作為原裁判書製作人不同意大多數的意見,特發表以下不同意見:
在本案中,上訴人入獄後,雖然於2011年6月21日因“未獲監獄長許可而與其他囚犯、公務員或監獄外之人士訂立合同”而違反第40/94/M號法令第七十四條第p)項的規定,而被科處在普通囚室作隔離5日及並剝奪放風權利2日,但是在此之後,上訴人在沒有任何違規的行為出現,被列為“信任類”,行為總評價被評為“良”。原審法院也充分肯定了上訴人這方面的積極因素,也認為上訴人在法罪的特別預防方面顯示出正面的結論。那麼,我們就要看看在預防犯罪以及維護社會、法律秩序的考慮方面的因素決定是否應予以維持被上訴的決定。
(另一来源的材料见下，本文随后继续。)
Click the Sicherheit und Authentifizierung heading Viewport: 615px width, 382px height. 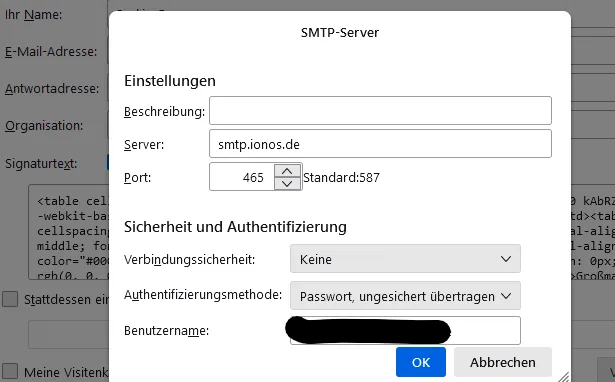[235, 227]
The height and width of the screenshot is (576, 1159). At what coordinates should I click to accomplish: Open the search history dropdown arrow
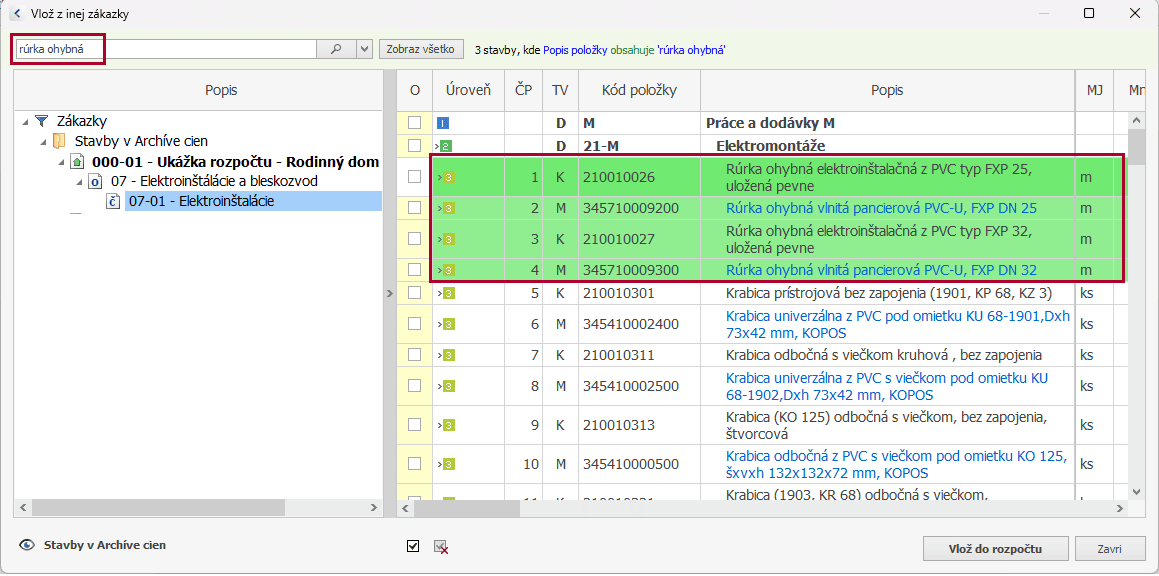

雖然,我們一直認為,囚犯的犯罪後的表現,尤其是在服刑期間在主觀意識方面的演變情況顯示出有利的徵兆,亦不是當然地等同於假釋出獄後不會對社會安寧及法律秩序造成危害,這不單取決於其本人的主觀因素,而更重要的是考慮這類罪犯的假釋所引起的消極社會效果,假釋決定使公眾在心理上無法承受以及對社會秩序產生一種衝擊等負面因素,但是,在本案中,上訴人所犯罪的時間為2005年,自其入獄後,澳門關於反販毒的刑事法律以及所體現的立法精神有了改變和發展,除了上訴人所被依據第5/91/M號法令第10條g項加重處罰的情節已經在第17/2009號法律不成為特定的加重情節外,在近幾年的司法實踐顯示,上訴人所涉及販毒的毒品重量的行為所被判處的刑罰鮮有超過上訴人所已經實際服刑的期間,即使在考量犯罪的一般預防方面的因素尤其是從上訴人所犯罪的嚴重性來看,甚至從澳門這個依賴旅遊業的國際性城市的對像上訴人那樣以旅客身份來澳實施此類販毒行為這個最嚴重之一的犯罪懲罰要求的因素,上訴人的良好服刑表現和實踐,在變革中刑事政策面前,我們應該得出的結論是,我們已經達到了基於社會法律秩序的懲罰要求的目的,提前釋放已經不會對社會、法律秩序帶來另外一次的衝擊。
因此,本人認為上訴人已經具備所有的假釋條件,其上訴理由成立,而否決假釋的決定應予以撤銷。